Dès lors, M. [L] démontre l'intérêt légitime qu'il a à solliciter l'expertise des biens immobiliers désignés et il convient de faire droit à sa demande selon des modalités prévues au dispositif et aux frais avancés de l'appelant.
Les parties seront condamnées aux dépens de première instance et d'appel pour moitié chacune.
Enfin, l'équité commande de rejeter les demandes présentées au titre de l'article 700 du code de procédure civile.
PAR CES MOTIFS:
La cour,
Statuant dans les limites de sa saisine :
Déclare recevable la demande d'expertise présentée par M. [G] [L],
Infirme la décision déférée, sauf ce qu'elle a implicitement reconnu la compétence territoriale du juge des référés de Toulouse et débouté les parties de leurs demandes au titre de l'article 700 du code de procédure civile,
Ordonne une expertise,
Désigne pour y procéder :
-M. [U] [T], [Adresse 3]
[XXXXXXXX01]
[Courriel 19]
à défaut
-Mme [E] [N], [Adresse 5]
[XXXXXXXX02]
[Courriel 16],
avec pour mission après avoir convoqué les parties et s'être fait remettre tous documents utiles, de visiter, décrire et procéder à l'évaluation des cinq biens immobiliers situés :
- [Adresse 8] à [Localité 23],
- [Adresse 6] à [Localité 23],
- [Adresse 10] à [Localité 22],
- [Adresse 13] à [Localité 18],
- [Adresse 12] à [Localité 15],
Dit que M. [G] [L] devra verser une consignation 2500 € à valoir sur la rémunération de l'expert dans un délai de un mois à compter du présent arrêt par chèque libellé à l'ordre du régisseur des avances et des recettes de la cour d'appel ; que ce chèque sera adressé avec les références du dossier (N° de RG) au services des expertises de la cour d'appel de Toulouse.

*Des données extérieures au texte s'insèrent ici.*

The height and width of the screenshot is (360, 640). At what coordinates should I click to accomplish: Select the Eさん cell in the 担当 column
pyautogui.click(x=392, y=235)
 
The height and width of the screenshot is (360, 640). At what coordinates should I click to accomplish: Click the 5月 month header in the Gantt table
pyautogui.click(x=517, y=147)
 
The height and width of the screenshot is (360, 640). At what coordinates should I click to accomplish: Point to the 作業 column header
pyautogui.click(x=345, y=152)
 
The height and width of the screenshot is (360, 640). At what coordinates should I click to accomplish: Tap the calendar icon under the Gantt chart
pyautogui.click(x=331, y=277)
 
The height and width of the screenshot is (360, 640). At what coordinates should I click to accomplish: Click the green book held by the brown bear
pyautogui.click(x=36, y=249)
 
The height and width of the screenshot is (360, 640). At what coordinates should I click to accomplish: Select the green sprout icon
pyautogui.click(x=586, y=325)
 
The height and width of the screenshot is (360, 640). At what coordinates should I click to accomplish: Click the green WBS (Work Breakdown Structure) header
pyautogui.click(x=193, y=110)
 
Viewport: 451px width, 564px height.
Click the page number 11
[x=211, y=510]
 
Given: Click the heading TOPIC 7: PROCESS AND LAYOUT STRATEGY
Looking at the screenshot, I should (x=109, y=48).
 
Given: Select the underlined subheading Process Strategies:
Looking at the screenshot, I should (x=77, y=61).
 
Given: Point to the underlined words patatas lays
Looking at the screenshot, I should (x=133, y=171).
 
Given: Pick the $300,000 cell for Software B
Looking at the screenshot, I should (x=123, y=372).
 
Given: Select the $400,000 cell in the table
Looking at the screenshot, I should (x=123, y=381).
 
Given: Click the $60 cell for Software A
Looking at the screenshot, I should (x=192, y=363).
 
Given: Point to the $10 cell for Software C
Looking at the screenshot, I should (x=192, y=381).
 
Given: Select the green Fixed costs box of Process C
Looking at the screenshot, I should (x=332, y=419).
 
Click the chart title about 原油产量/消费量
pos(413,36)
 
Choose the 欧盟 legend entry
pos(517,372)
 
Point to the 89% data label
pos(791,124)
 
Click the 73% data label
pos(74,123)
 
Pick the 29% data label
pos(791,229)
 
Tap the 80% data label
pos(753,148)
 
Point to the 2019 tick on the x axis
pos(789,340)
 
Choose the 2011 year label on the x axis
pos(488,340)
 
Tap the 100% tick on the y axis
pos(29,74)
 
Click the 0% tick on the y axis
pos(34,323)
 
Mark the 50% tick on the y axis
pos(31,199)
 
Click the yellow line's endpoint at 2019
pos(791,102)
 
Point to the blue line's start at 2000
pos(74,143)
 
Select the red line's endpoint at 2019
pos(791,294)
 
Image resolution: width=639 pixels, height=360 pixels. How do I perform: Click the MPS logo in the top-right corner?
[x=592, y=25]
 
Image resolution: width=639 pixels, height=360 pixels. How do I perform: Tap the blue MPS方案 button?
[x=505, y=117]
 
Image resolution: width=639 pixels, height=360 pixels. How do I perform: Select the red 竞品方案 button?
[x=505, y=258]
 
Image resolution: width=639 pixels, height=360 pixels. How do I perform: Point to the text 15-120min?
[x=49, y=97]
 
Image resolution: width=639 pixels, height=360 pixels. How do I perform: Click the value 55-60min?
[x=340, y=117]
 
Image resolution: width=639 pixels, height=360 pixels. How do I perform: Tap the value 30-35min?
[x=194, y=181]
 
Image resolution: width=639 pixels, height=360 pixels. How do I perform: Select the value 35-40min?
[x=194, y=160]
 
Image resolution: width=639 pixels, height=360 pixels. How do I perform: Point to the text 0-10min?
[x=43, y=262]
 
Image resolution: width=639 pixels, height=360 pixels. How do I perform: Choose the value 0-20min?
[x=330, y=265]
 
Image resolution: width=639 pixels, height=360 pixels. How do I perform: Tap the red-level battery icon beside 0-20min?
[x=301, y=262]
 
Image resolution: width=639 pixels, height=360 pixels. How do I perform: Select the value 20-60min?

Rappelle qu'à défaut de consignation dans ce délai, la désignation de l'expert sera caduque selon les modalités fixées par l'article 271 du code de procédure civile.
Rappelle à l'expert qu'il doit, dès sa saisine, adresser au greffe de la juridcition l'acceptation de sa mission et que tout refus ou tout motif d'empêchement devra faire l'objet d'un courrier circonstancié, adressé dans les 8 jours de sa saisine ; étant précisé que si le magistrat chargé des expertises accepte sa position, l'expert sera remplacé par simple ordonnance et que dans tous les cas, la demande de décharge est communiquée au magistrat du parquet chargé du suivi de la liste des experts ;
Dit que l'expert devra répondre à l'ensemble des dires des parties conformément aux dispositions de l'article 276 du code de procédure civile, après leur avoir communiqué son pré-rapport, sauf dispense unanime des parties,
Dit que l'expert devra déposer au services des expertises de la cour d'appel de Toulouse son rapport dans un délai de trois mois à compter de l'avis de versement de la consignation qui lui sera donné par le greffe et qu'il adressera copie complète de ce rapport- y compris la demande de fixation de rémunération - à chacune des parties, conformément aux dispositions de l'article 173 du code de procédure civile,
Précise que l'expert adressera une copie du rapport à l'avocat de chaque partie, et mentionnera dans son rapport l'ensemble des destinataires à qui il l'aura adressé,
Désigne le Président de la 3ème chambre ou à défaut le conseiller rapporteur pour surveiller les opérations d'expertise,
Déboute les parties de leur demande fondée sur l'article 700 du code de procédure civile,
Condamne les parties aux dépens de première instance et d'appel pour moitié chacune.